[Dataset entries]
■ ■ ■

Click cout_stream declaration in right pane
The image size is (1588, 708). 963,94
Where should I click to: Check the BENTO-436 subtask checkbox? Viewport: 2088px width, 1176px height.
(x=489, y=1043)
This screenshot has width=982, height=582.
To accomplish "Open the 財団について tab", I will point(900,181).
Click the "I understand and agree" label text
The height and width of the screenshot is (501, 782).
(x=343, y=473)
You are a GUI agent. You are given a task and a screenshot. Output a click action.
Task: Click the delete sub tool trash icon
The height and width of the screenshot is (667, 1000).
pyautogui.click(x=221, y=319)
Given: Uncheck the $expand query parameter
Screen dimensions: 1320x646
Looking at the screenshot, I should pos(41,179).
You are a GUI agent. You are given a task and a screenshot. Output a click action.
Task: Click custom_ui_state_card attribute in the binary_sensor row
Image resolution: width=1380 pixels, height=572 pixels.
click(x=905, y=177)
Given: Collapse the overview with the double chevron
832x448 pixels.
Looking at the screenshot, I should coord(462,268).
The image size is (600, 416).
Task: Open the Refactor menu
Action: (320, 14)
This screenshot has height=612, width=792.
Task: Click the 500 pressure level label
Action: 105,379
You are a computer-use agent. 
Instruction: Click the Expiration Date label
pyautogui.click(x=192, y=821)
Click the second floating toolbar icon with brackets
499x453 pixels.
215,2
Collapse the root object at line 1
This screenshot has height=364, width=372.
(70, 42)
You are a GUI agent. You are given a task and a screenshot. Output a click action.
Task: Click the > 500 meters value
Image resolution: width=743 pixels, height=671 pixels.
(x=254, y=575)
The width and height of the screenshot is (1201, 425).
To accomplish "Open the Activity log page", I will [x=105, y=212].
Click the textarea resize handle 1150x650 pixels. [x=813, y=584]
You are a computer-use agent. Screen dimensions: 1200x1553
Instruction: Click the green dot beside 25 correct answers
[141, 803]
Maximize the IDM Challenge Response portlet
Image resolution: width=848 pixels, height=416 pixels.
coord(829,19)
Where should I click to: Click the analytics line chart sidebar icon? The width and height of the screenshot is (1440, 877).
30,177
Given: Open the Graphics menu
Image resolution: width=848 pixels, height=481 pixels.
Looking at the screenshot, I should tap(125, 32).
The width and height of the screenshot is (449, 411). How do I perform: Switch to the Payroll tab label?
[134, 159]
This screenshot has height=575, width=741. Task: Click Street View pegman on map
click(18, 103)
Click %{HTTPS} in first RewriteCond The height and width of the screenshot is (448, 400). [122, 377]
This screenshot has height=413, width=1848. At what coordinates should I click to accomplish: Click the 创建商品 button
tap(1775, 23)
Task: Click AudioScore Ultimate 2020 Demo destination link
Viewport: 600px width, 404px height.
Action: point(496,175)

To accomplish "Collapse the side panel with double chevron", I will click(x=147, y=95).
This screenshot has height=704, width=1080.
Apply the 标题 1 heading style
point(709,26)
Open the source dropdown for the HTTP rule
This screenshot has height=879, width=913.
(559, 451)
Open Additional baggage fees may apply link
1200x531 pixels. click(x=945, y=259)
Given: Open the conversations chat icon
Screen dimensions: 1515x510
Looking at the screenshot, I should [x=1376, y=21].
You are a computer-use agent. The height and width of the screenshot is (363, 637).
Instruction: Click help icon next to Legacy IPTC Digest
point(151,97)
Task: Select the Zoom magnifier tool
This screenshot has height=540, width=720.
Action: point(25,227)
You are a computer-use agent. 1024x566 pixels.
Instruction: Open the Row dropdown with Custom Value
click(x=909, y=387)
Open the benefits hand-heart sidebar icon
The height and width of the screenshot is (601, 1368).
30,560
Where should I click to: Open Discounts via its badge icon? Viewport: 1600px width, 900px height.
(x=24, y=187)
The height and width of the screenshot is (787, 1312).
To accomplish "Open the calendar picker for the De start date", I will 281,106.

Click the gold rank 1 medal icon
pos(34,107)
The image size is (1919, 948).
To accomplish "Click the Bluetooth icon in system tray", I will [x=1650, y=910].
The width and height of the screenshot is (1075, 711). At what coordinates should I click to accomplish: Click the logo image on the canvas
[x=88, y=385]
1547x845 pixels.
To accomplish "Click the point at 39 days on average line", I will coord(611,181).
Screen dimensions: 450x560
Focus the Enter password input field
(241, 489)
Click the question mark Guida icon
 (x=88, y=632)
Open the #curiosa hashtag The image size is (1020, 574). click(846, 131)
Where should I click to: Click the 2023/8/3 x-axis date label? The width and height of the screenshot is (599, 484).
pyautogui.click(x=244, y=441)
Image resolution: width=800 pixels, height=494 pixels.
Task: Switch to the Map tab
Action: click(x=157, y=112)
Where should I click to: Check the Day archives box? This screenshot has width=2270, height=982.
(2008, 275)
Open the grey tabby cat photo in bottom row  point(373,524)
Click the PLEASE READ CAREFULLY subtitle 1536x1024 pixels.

■ ■ ■

§ Work instructions: Start with the line above that contains "Task: Click the delete sub tool trash icon" and end with the line that contains "Given: Collapse the". Write out those lines exactly, and only those.

§ Exercise answer:
Task: Click the delete sub tool trash icon
The height and width of the screenshot is (667, 1000).
pyautogui.click(x=221, y=319)
Given: Uncheck the $expand query parameter
Screen dimensions: 1320x646
Looking at the screenshot, I should pos(41,179).
You are a GUI agent. You are given a task and a screenshot. Output a click action.
Task: Click custom_ui_state_card attribute in the binary_sensor row
Image resolution: width=1380 pixels, height=572 pixels.
click(x=905, y=177)
Given: Collapse the overview with the double chevron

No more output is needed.